I've thought about this a lot myself as well, and haven't really came
up with a proper solution either.

- You can try encoding all of your code with zend encoder and hope
that nobody decodes it.
- You can use your own server as a service which sends all requests to
twitter. (This would be my solution)
- You can simply not care at all about the keys - after all, there is
(imo) no real threat in exposing them to customers.
- You can let them use the new Twitter extension for open source
twitter clients - although I am not sure whether it's ready yet.


On Aug 1, 1:49 am, Michael Babcock <mjet...@gmail.com> wrote:
> So, I think the solution has to be that the user downloads my app,
> installs it on their site, then registers my app as their own app with
> dev.twitter. After which, they will receive their own key & secret
> pair. They will then input their key & secret pair into my app which
> is living on their site, stored in some configuration file or database
> settings table.
> This way I don't distribute my secret. They will have to store their
> own key & secret pair, but this wouldn't be different than a site with
> its own proprietary solution.
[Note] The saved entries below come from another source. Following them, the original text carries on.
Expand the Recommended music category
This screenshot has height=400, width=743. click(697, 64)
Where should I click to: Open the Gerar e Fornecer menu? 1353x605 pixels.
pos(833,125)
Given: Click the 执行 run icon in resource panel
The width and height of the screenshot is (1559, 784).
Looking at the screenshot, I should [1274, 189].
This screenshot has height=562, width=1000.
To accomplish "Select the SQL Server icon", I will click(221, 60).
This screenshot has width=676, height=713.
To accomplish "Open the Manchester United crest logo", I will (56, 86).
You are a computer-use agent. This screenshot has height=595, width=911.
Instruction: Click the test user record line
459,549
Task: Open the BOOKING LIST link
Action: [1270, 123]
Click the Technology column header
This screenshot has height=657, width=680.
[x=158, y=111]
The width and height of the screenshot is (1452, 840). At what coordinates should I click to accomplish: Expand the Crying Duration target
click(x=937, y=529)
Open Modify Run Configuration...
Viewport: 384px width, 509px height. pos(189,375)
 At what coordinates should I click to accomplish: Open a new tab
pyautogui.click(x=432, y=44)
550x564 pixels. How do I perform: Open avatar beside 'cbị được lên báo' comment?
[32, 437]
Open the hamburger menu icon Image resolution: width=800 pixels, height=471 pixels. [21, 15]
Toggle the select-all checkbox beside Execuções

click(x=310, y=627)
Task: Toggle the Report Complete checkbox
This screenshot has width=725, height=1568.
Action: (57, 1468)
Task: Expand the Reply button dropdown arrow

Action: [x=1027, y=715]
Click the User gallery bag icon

The only stick point is that I will not
> get any branding rights on their posts/tweets, as they will have
> registered the app as their own and will be in control of the post
> branding.
> The other option is to host a tweet service somewhere in the cloud. My
> app, installed on their site, would point to the service and they
> would have to grant permission to the service to make the tweets to
> their accounts. I like this second solution because it seems cleaner
> for the end user to set up and get running. However, this would mean
> that I would then be responsible for maintaining a service. And
> frankly, that sounds like a drag on resources.
> These two are the best solutions I can figure given the circumstances.
> Normally, I would wait for Twitter to get this sorted, however, I
> don't want to risk disappointing my user base when the August 16th
> deadline rolls around.
> Does these solutions sound viable or am I all wet?
> Pros, cons, alternatives?
> Thx.
> On Jul 27, 7:18 am, Decklin Foster <deck...@red-bean.com> wrote:
> > Excerpts from Michael Babcock's message of Mon Jul 26 19:28:15 -0400 2010:
> > > So, I after spending the day looking through documentation,
> > > developer's discussion and testing various OAuth code bits, it is my
> > > understanding that there is no secure OAuth solution for open-source
> > > PHP developers. But, the August 16th deadline is still looming.
> > I am also concerned about this. Here is the response I got from support:
> > "we're continuing to experiment with this feature, and have not made it
> > available further. I apologize for the delay and inconvenience, but keep
> > an eye on our developer talk group for future announcements."
> > I have been watching this list for about a month (prior to checking with
> > support) in case the feature is discussed here before being announced.
> > @twitterapi, could we get some clarification on whether or not something
> > will be ready before the August 16 deadline?